**************************************
Point To Point Communication Functions
**************************************

NCCL provides two types of point-to-point communication primitives: two-sided operations and one-sided operations.

Two-Sided Point-to-Point Operations
====================================

(Since NCCL 2.7) Two-sided point-to-point communication primitives need to be used when ranks need to send and
receive arbitrary data from each other, which cannot be expressed as a broadcast or allgather, i.e.
when all data sent and received is different.
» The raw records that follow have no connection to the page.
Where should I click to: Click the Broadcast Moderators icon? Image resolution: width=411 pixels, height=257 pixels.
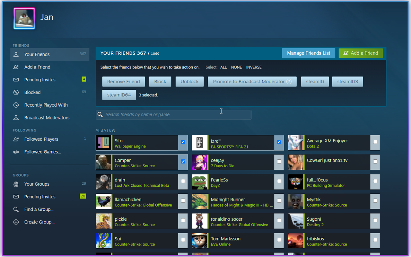tap(16, 118)
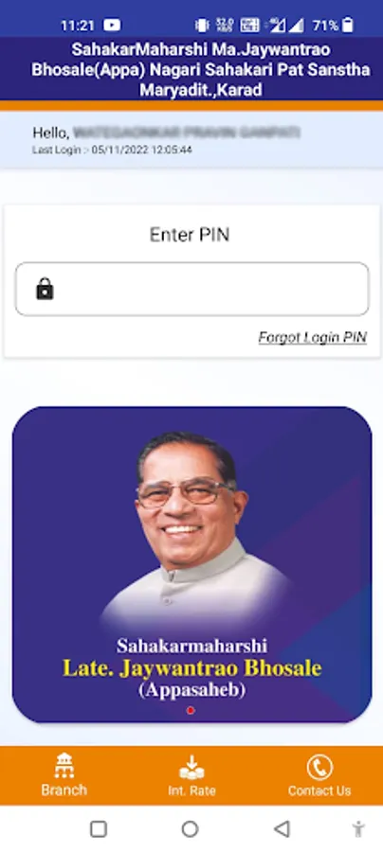Tap the accessibility figure icon

[x=358, y=828]
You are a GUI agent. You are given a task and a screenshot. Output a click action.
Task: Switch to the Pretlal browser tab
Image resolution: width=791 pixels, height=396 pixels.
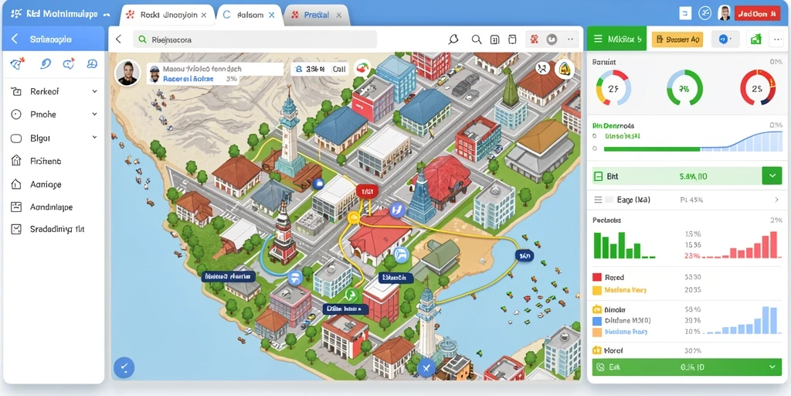(317, 15)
Both sender and receiver must explicitly participate.

ncclSend
--------

.. c:function:: ncclResult_t ncclSend(const void* sendbuff, size_t count, ncclDataType_t datatype, int peer, ncclComm_t comm, cudaStream_t stream)
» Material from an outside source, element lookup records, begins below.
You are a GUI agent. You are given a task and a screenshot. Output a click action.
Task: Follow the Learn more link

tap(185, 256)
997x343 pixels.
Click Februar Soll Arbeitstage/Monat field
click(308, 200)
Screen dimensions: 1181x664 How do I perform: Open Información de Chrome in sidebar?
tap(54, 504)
 Send data from ``sendbuff`` to rank ``peer``.

 Rank ``peer`` needs to call ncclRecv with the same ``datatype`` and the same ``count`` as this rank.

 This operation is blocking for the GPU. If multiple :c:func:`ncclSend` and :c:func:`ncclRecv` operations
 need to progress concurrently to complete, they must be fused within a :c:func:`ncclGroupStart`/
 :c:func:`ncclGroupEnd` section.

Related links: :ref:`point-to-point`.

ncclRecv
--------

.. c:function:: ncclResult_t ncclRecv(void* recvbuff, size_t count, ncclDataType_t datatype, int peer, ncclComm_t comm, cudaStream_t stream)

 Receive data from rank ``peer`` into ``recvbuff``.

 Rank ``peer`` needs to call ncclSend with the same ``datatype`` and the same ``count`` as this rank.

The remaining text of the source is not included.